Figure 3. CRISPR-Cas9 and Cas12a mediated large chromosome segment deletions in A. niger. (A) Selected target region for large fragment deletion. (B) gRNA and primer design for large fragment deletion. (C) Illustration of CRISPR-Cas9 and Cas12a constructs. (D) Editing efficacy comparison of large fragment deletion. R stands for a biological replicate. (E) Average editing percentage for different vectors of panel (D) Note: Insufficient data were available for the analysis of colony distribution with the pGY109, pGY158, or pGY176 constructs due to the failure of isolated colony growth, possibly caused by the disruption of essential genes in these events. The error bars represent the standard deviation.

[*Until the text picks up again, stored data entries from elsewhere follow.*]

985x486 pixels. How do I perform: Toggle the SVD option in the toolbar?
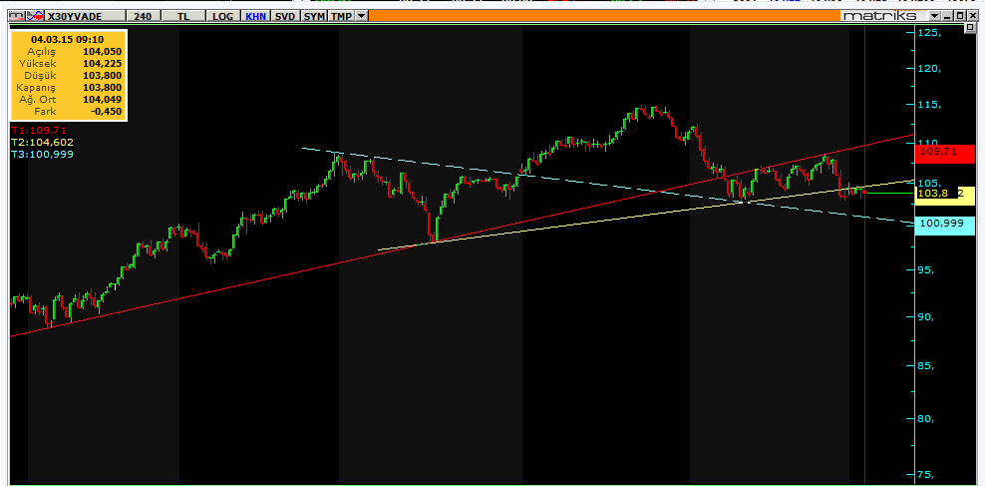click(x=285, y=16)
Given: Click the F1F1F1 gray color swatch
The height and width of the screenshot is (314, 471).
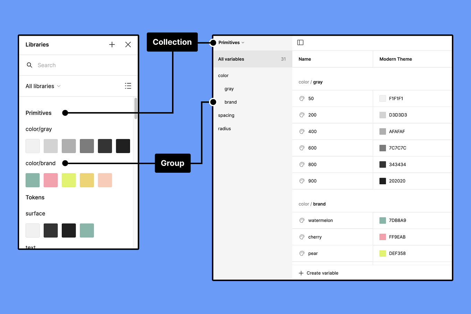Looking at the screenshot, I should (382, 98).
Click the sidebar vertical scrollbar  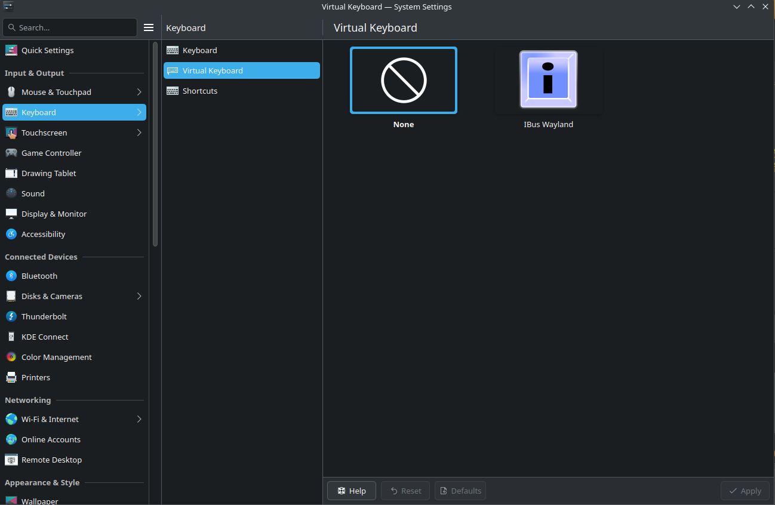tap(155, 143)
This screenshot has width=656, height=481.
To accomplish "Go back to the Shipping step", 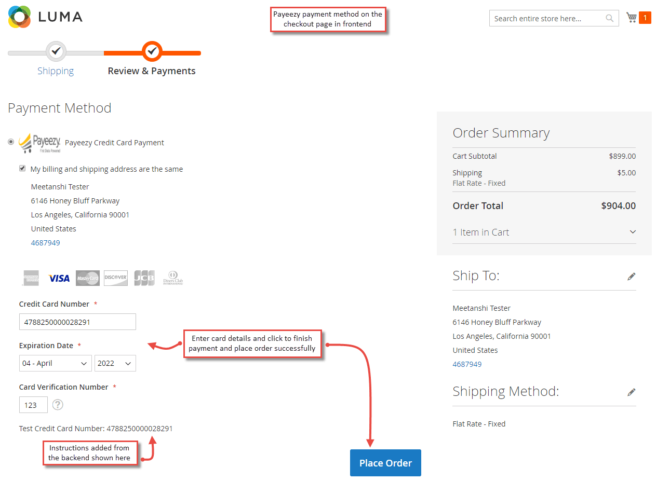I will pyautogui.click(x=56, y=71).
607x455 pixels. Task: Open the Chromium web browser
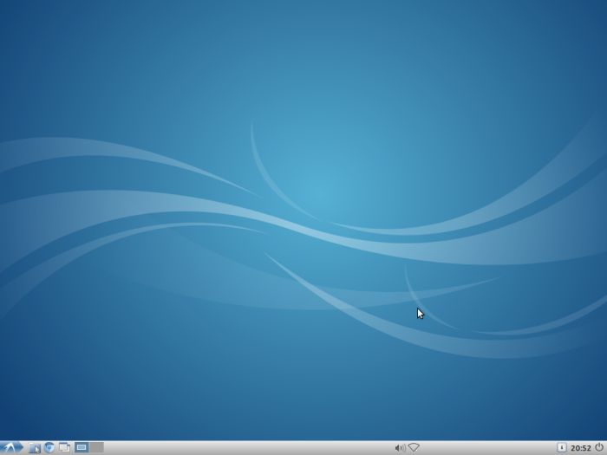tap(49, 447)

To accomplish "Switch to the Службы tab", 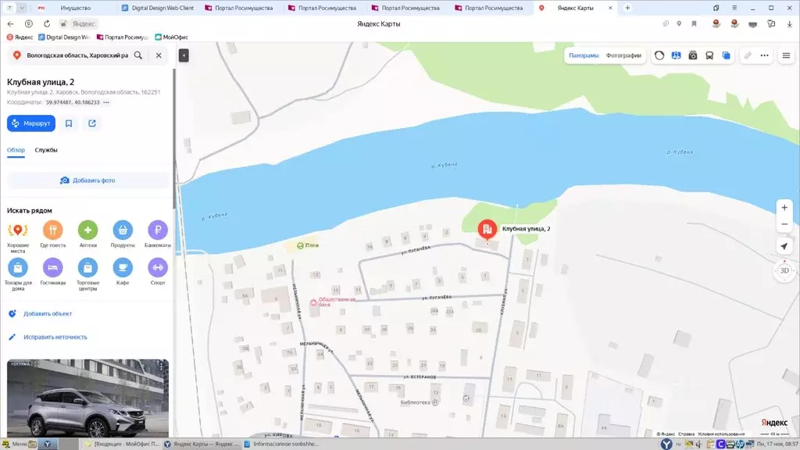I will click(48, 150).
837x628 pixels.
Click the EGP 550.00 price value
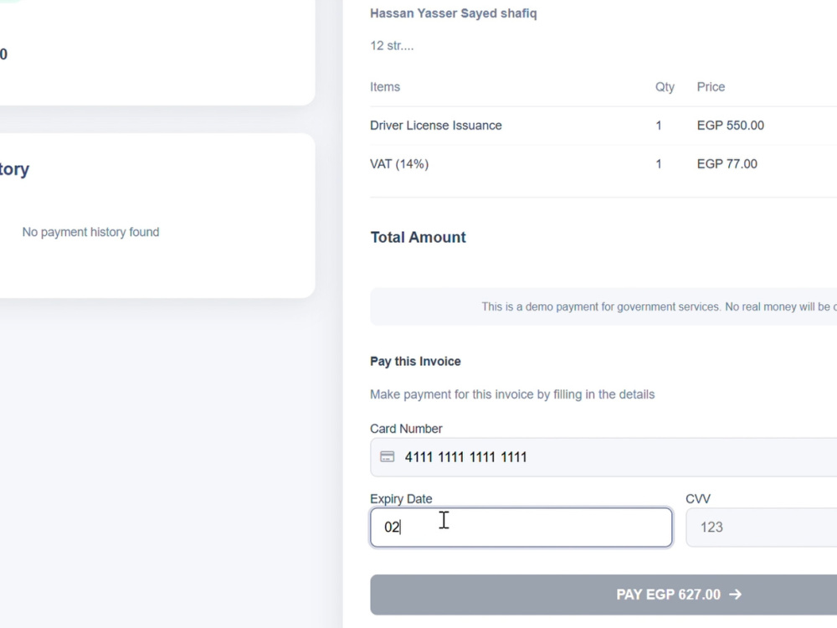click(x=730, y=126)
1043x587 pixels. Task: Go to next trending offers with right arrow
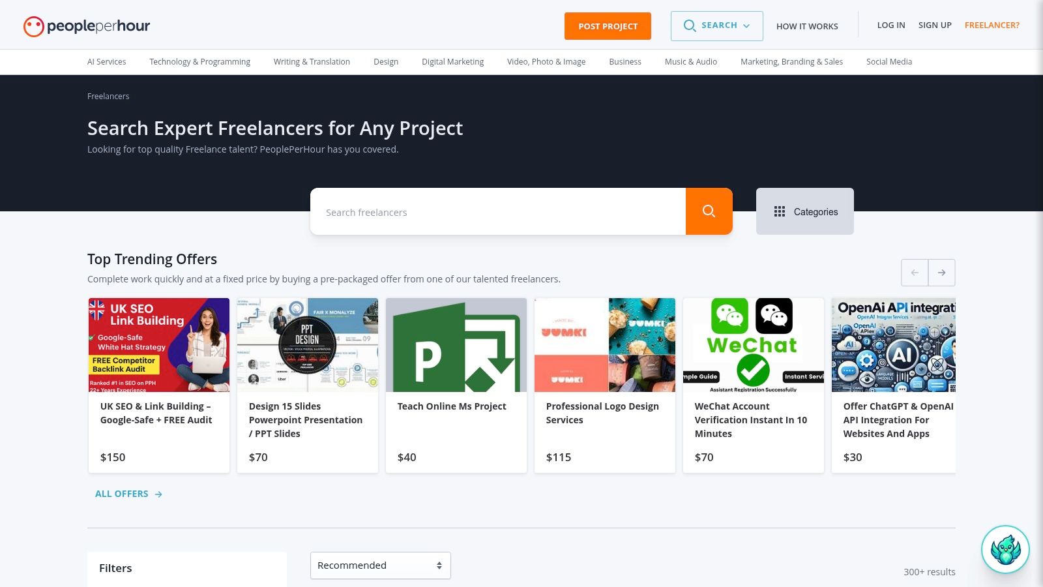click(941, 273)
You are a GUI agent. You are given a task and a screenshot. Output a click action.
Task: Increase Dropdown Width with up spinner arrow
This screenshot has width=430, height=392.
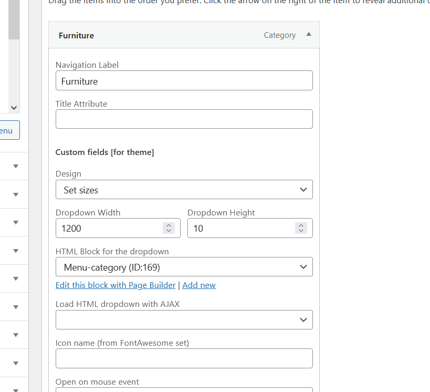point(169,225)
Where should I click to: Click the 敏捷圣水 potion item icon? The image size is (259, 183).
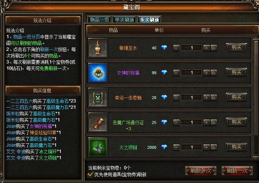(98, 48)
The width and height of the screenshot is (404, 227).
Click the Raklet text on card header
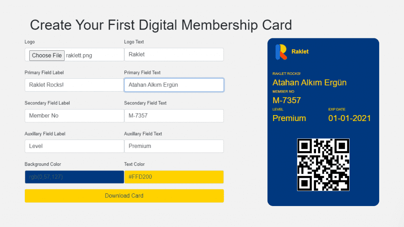click(x=300, y=52)
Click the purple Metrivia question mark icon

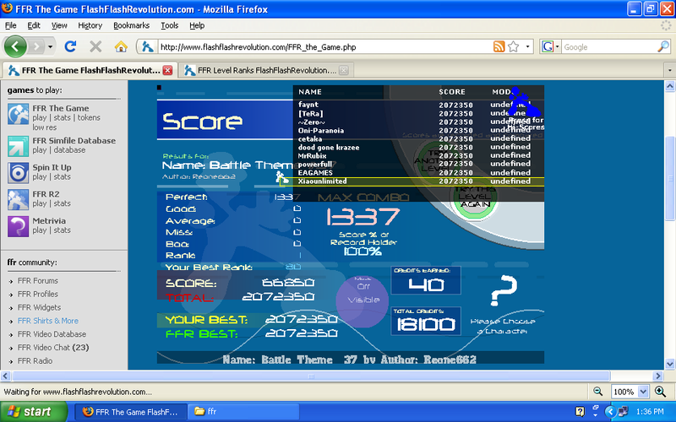tap(19, 226)
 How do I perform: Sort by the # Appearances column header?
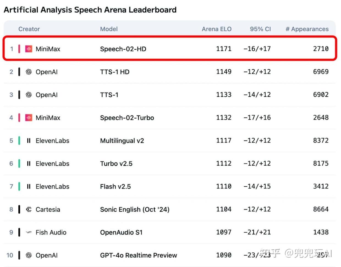pyautogui.click(x=307, y=29)
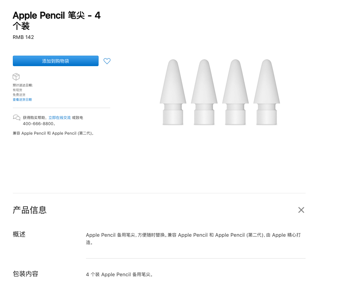342x290 pixels.
Task: Click the phone number 400-666-8800
Action: 38,124
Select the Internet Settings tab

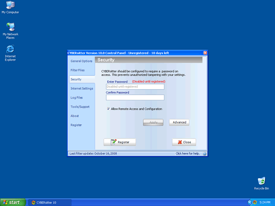click(x=82, y=88)
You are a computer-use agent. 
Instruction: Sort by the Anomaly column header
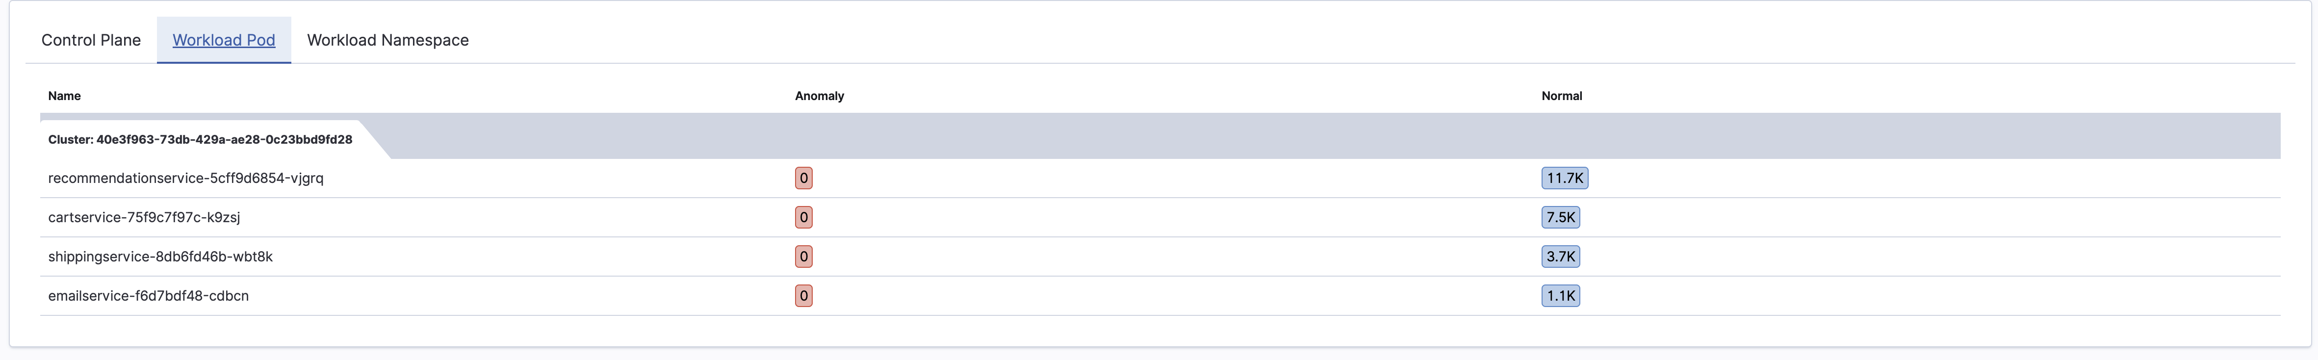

Following protoplast transformation, all plates containing nine different CRISPR constructs exhibited white spores, contrasting with the black spores observed on the wild-type (WT) plate, indicating successful elimination of the target region containing the albA gene (Figure 4; Supplementary Figure S4). The quantity of white spores significantly varies across the plates, with notably higher abundance observed in those of pGY42, pGY175, and pGY176 compared to others, suggesting a higher editing efficiency in these plates (Figure 4; Supplementary Figure S4). Due to the dense coverage of hyphae and spores on the plates hindering direct editing percentage calculation, we conducted single colony isolation for pGY42, pGY56, pGY76, pGY77, pGY108, and pGY175 at the early post-transformation stage, following Method 2.5. We observed similar phenotypes across plates, including those with pure black spores, pure white spores, and mixed black and white spores, as illustrated in Figure 1C; Supplementary Figure S5. Following quantification, we determined that the average editing percentage of all constructs ranged from 27.8% to 69.1% (Figures 3D, E). Notably, three constructs demonstrated editing efficiency exceeding 50%, with average percentages of 69.1%, 53.7%, and 60.4% for pGY42, pGY56, and pGY175, respectively (Figures 3D, E).
Figure 4. Phenotypic effects of large chromosome fragment deletion induced by CRISPR-Cas9 and Cas12a systems (Replicate 1).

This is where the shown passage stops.